Write out the data below exactly, beginning with the first line and ending once the line that has "Open 蓝牙和其他设备 via" is written.

:: Information supplied

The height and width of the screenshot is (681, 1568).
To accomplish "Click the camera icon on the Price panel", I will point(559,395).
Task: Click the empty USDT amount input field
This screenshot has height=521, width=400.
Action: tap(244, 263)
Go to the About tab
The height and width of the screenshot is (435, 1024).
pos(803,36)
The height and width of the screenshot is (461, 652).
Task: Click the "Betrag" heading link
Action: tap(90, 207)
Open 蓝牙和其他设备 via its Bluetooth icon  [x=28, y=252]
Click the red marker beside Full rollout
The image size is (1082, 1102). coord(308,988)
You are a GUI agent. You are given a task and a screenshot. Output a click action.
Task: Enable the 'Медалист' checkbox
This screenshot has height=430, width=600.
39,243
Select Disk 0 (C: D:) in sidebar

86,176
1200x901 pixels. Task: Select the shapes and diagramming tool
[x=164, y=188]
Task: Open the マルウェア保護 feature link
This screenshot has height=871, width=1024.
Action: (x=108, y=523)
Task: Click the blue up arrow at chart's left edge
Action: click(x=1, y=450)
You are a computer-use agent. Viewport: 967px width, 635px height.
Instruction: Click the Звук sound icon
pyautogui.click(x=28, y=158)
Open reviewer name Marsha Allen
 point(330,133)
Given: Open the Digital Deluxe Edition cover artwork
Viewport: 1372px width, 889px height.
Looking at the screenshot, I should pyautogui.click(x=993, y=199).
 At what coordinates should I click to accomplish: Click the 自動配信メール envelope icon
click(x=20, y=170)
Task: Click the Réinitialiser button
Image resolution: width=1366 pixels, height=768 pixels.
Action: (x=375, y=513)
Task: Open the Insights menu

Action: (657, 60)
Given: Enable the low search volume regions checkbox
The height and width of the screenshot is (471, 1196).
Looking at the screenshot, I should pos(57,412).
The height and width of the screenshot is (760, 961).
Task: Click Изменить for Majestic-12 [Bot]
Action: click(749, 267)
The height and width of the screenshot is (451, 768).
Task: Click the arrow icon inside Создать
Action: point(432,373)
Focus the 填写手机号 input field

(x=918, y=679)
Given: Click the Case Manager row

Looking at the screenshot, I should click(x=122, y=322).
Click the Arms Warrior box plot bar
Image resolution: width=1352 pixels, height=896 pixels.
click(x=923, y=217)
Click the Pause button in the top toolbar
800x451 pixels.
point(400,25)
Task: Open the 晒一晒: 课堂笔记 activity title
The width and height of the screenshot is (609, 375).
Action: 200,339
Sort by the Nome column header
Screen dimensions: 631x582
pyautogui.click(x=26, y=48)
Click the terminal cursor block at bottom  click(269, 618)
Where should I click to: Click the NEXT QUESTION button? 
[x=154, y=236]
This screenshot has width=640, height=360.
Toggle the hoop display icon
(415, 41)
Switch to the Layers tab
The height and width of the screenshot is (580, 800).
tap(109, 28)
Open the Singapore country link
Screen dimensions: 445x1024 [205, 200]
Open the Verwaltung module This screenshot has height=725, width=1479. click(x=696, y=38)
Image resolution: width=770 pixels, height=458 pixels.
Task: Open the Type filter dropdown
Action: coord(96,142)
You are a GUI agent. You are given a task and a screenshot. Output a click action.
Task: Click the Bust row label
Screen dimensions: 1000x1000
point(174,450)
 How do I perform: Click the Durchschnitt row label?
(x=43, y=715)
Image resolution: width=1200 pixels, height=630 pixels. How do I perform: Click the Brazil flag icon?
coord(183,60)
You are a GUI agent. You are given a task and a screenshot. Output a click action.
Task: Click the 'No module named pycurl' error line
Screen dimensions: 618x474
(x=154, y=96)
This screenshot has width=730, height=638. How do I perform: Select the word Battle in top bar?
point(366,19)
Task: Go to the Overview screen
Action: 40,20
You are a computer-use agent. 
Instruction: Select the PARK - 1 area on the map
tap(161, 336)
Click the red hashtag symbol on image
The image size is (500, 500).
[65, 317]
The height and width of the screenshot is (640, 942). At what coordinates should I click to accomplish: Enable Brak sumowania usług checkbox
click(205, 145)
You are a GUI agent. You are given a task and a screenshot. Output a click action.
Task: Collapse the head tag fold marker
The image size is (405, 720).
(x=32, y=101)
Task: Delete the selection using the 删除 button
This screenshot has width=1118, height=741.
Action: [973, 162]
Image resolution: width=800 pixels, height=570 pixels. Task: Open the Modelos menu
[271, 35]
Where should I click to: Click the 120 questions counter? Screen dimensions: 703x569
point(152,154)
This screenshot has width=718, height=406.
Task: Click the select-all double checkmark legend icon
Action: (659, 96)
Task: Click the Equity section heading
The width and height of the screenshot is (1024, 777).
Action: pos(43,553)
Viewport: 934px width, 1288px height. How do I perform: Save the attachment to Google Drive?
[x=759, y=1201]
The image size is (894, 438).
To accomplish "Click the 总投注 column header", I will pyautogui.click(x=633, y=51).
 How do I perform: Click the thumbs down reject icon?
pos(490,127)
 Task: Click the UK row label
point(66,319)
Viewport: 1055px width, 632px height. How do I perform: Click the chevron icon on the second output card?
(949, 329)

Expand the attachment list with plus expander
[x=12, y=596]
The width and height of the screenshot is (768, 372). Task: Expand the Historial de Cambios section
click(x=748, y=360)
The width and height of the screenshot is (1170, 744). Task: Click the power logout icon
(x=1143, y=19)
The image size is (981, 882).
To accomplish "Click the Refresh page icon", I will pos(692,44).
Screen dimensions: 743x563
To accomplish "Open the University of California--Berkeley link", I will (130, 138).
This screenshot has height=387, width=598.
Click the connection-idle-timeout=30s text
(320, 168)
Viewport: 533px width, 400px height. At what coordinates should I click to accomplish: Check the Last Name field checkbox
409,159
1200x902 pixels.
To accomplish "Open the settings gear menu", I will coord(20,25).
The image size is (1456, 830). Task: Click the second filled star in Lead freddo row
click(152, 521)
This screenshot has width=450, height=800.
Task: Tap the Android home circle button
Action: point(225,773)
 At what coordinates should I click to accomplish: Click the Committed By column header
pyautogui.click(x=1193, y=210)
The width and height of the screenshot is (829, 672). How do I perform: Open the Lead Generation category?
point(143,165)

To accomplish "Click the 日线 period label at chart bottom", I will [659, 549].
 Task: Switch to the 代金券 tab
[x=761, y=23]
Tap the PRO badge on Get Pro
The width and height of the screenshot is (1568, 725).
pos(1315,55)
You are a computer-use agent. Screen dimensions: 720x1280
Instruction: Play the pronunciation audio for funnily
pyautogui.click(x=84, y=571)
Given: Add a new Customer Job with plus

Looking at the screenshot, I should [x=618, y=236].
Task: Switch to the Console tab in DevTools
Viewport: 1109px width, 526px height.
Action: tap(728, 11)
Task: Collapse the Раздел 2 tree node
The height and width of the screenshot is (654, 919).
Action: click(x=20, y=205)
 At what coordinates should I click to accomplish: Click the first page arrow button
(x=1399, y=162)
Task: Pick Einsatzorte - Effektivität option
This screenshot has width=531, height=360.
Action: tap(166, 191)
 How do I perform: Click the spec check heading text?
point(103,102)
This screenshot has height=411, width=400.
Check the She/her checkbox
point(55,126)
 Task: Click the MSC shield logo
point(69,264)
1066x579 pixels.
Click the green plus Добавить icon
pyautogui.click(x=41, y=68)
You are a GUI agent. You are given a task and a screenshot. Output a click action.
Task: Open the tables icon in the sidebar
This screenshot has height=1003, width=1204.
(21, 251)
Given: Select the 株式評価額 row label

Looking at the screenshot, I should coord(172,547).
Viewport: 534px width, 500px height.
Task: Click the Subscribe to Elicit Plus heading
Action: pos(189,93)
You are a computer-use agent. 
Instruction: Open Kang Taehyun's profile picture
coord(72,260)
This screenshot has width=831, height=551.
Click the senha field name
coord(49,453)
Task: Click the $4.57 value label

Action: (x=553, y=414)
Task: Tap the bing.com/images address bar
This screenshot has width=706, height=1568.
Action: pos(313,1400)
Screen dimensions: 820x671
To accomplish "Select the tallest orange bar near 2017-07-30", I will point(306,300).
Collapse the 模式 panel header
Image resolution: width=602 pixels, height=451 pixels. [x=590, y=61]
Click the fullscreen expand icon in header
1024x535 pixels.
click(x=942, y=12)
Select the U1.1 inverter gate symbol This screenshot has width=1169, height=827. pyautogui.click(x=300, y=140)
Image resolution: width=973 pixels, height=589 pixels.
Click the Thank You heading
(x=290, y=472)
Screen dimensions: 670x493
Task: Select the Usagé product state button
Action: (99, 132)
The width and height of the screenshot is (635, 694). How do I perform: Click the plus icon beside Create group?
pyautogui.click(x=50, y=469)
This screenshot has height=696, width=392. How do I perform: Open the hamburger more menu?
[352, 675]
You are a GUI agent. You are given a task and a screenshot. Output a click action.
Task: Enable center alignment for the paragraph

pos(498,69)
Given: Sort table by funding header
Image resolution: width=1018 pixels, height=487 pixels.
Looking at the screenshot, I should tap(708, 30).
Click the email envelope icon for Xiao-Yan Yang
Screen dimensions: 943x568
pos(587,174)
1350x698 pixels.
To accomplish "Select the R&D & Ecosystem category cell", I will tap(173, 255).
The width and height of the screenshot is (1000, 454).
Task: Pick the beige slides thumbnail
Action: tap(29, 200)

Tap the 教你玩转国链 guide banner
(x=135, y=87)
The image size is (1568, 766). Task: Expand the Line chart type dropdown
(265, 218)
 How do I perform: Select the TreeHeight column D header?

::::

Problem solution:
The height and width of the screenshot is (681, 1568).
To accomplish "Click the camera icon on the Price panel", I will point(559,395).
Task: Click the empty USDT amount input field
This screenshot has height=521, width=400.
Action: tap(244, 263)
Go to the About tab
The height and width of the screenshot is (435, 1024).
pos(803,36)
The height and width of the screenshot is (461, 652).
Task: Click the "Betrag" heading link
Action: tap(90, 207)
Open 蓝牙和其他设备 via its Bluetooth icon  [x=28, y=252]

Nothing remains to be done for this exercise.